|photo by Alice Lum|
As commerce inched closer to the fashionable residential neighborhoods of Manhattan in the first half of the 19th century, developers rushed to create new ones further north. By the 1840s what had been the farmland of Robert Murray, roughly running from 33rd to 39th Street and from Lexington to Fifth Avenue, had been cut into building plots. There was no longer any trace of the old Murray estate.
In 1847 the Murray heirs placed restrictions on the building plots, forbidding all but residential construction and ensuring a high-end neighborhood of genteel homes. Among the first to build speculative homes here was attorney Henry H. Butterworth.
Butterworth owned the four plots stretching from No. 105 to No. 111 East 35th Street. In 1853 he contracted builders Washington A. and Samuel W. Cronk to erect nearly-matching brownstone-fronted residences. The houses were completed a year later—handsome four-story structures in the latest Anglo-Italianate style. Although they sat above English basements (accessed from the outside), the entrances were nearly at sidewalk level unlike their Greek Revival counterparts with the high brownstone stoops. The bases were attractively rusticated and elaborate wrought iron balconies hugged the second floor windows.
Upon their completion, Butterworth sold the string of homes to the builders. But the Cronks’ timing could not have been worse. Simultaneously the national economy was hit with the Financial Panic of 1854; a depression that sent the new housing market into a plummet. Although the Cronks managed to sell No. 105 to Charles B. Pratt; they were in serious financial straits and in 1857 both were sued by the Mutual Life Insurance Company of New-York.
Pratt lived in the house only until 1859. It was most likely at some point in the second half of the century a modest mansard roof was added.
By 1885 the house was owned by lawyer Francis Key Pendleton and would be scene of tremendous sadness. The Ohio-born Pendleton came from an illustrious family. His mother was the daughter of Francis Scott Key, author of lyrics to the “Star Spangled Banner,” and the niece of Chief Justice Roger B. Taney. Pendleton’s father, George H. Pendleton, had served several terms as Representative in Congress, had been candidate for the Vice-Presidency on the McClellan ticket in 1861, and was a United States Senator from Ohio from 1879 until now. He currently held the position of Minister to Berlin.

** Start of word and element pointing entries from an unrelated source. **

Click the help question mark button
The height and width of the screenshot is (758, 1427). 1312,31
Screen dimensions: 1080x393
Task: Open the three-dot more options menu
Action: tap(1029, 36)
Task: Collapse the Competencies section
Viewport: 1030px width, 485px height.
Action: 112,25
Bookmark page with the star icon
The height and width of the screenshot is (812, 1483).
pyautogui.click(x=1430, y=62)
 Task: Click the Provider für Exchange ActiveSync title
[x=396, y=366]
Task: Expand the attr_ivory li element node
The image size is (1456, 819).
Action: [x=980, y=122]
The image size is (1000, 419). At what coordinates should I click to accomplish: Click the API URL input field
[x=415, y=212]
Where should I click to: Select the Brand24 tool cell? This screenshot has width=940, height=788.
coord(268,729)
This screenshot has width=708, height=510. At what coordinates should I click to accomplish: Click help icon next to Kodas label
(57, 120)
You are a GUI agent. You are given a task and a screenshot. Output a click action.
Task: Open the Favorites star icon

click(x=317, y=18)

In June 1885 Francis Key Pendleton married Sallie Marie, whom the Belmont Chronicle in St. Clairsville, Ohio called “the descendant of an aristocratic French family.” Indeed, Sallie was from a wealthy family of French planters in the West Indies who arrived in New York in 1811. Her father was Camille Marie and her uncle was the fabulously wealthy Peter Marie. (Sallie’s uncle was a committed bachelor known for his collection of rare books and art objects. He collected miniatures of the beautiful society women with whom he became acquainted. Upon his death the Metropolitan Museum of Art refused to accept the miniatures, deeming them “unsuitable.”)The Washington Critic called Sallie “a leading belle in New York society.” Along with the 35th Street house the Pendeltons owned a cottage in Newport. A few months after the wedding Sallie became ill. Francis Key Pendleton’s mother and 22-year old sister sailed from Germany to help nurse her. It was a magnanimous gesture; but nine months after her wedding, Sallie Marie Pendleton died on March 3, 1886.
New York society was understandably shocked; but Francis Key Pendleton, known as Frank by friends, was emotionally devastated. His mother and sister remained on in the house for two months to provide support; but by the end of May were preparing to return to Germany. Then things got even worse for Pendleton.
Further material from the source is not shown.